**Information provided**
──────────────────────────────
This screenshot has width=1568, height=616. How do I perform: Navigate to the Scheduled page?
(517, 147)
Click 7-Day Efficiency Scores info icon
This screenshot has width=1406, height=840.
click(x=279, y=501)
──────────────────────────────
Format every line of the entries above as a Markdown table with a column named No. for the row number and a column named Text for the line, and skip any blank lines.

| No. | Text |
|---|---|
| 1 | This screenshot has width=1568, height=616. How do I perform: Navigate to the Scheduled page? |
| 2 | (517, 147) |
| 3 | Click 7-Day Efficiency Scores info icon |
| 4 | This screenshot has width=1406, height=840. |
| 5 | click(x=279, y=501) |